▶ Listed entries
* * *

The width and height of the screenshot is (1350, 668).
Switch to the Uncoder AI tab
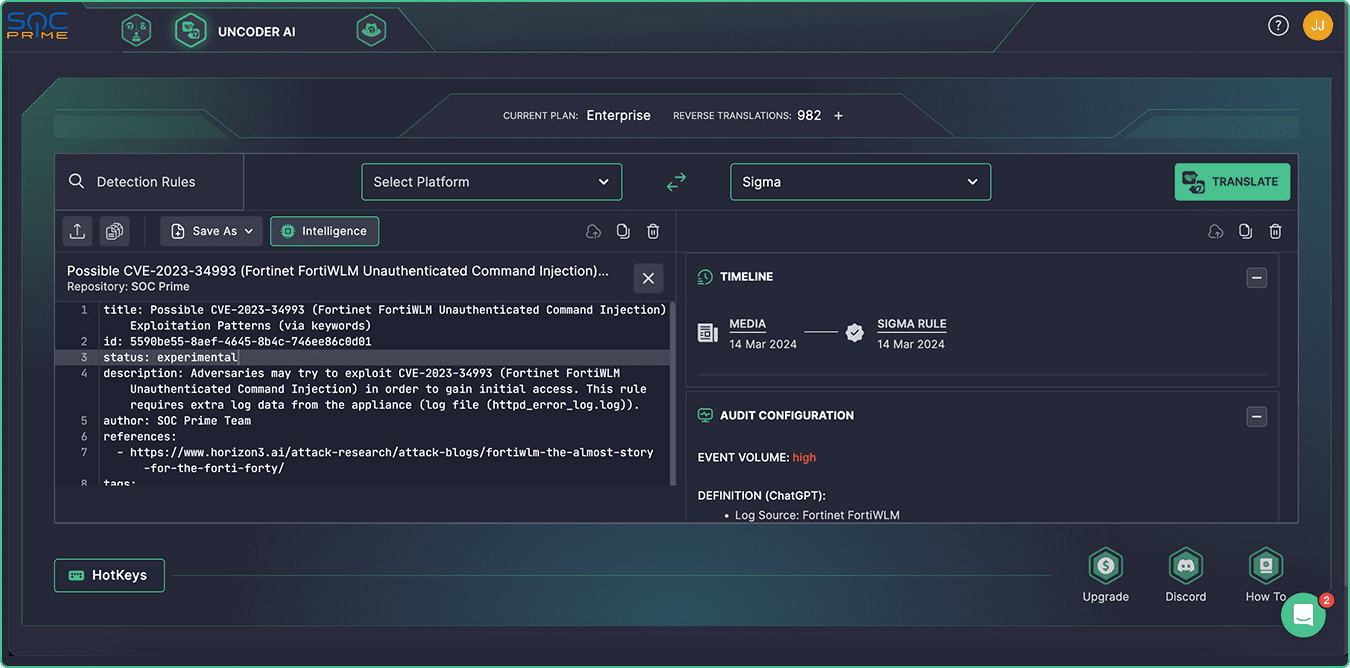(236, 31)
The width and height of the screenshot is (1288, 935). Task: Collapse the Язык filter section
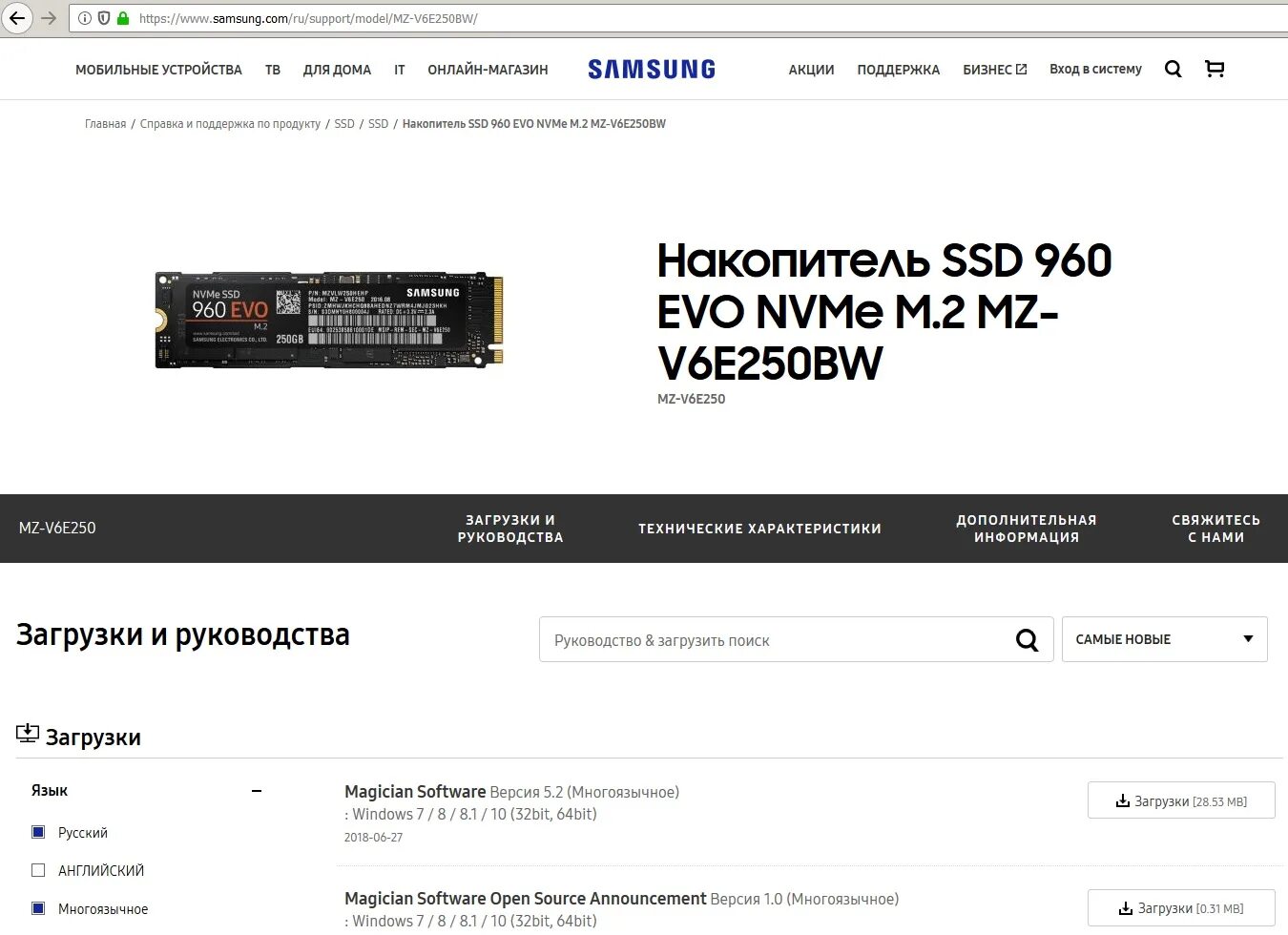coord(257,791)
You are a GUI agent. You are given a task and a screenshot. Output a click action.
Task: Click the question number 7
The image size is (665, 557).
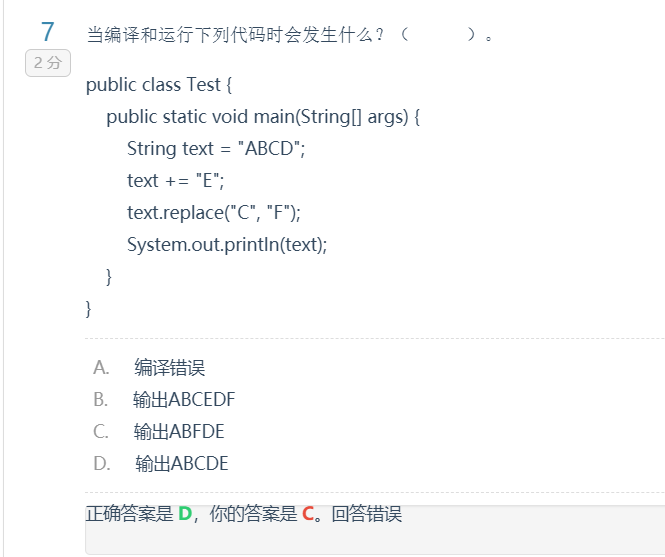[x=47, y=32]
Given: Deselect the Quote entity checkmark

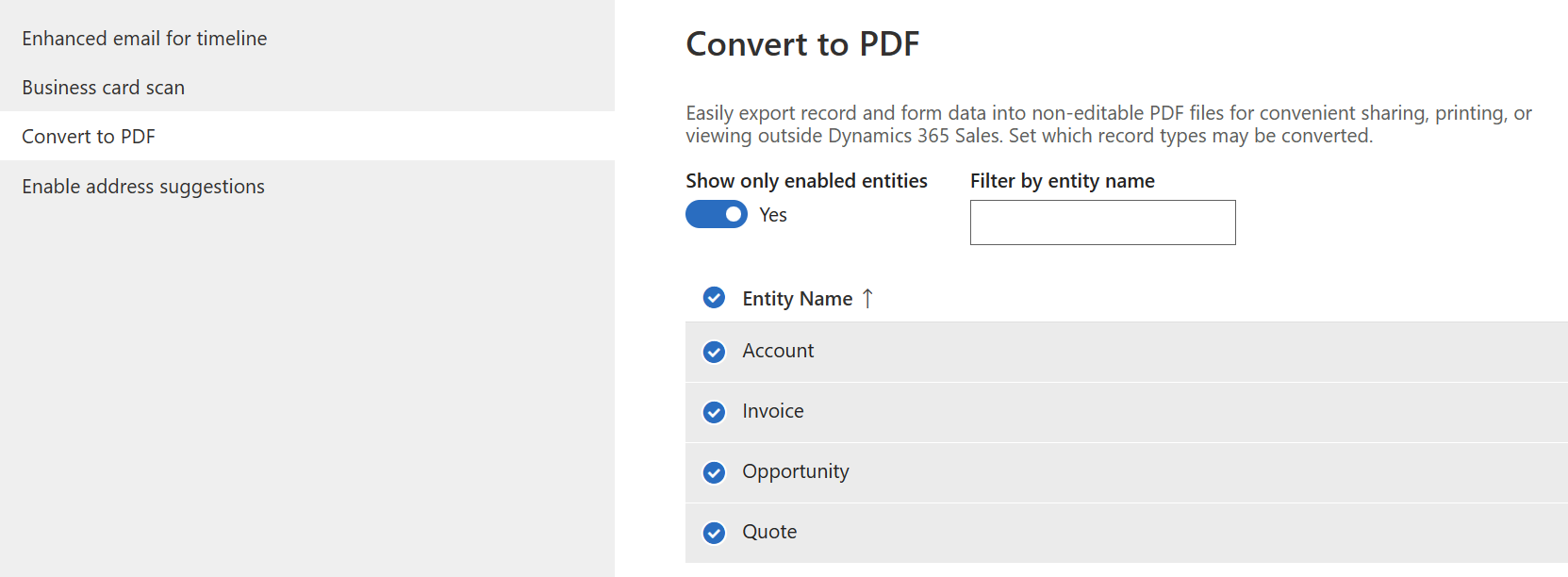Looking at the screenshot, I should pyautogui.click(x=715, y=533).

* * *

▶ Task directions
Output every line of the data above as a Markdown table with the columns Row and Line, numbering the rows and skipping blank lines. Leave the pictures out.

▶ Response to the exercise
| Row | Line |
|---|---|
| 1 | The width and height of the screenshot is (1350, 668). |
| 2 | Switch to the Uncoder AI tab |
| 3 | (236, 31) |
| 4 | The width and height of the screenshot is (1288, 935). Task: Collapse the Язык filter section |
| 5 | coord(257,791) |
| 6 | You are a GUI agent. You are given a task and a screenshot. Output a click action. |
| 7 | Task: Click the question number 7 |
| 8 | The image size is (665, 557). |
| 9 | [x=47, y=32] |
| 10 | Given: Deselect the Quote entity checkmark |
| 11 | Looking at the screenshot, I should pyautogui.click(x=715, y=533). |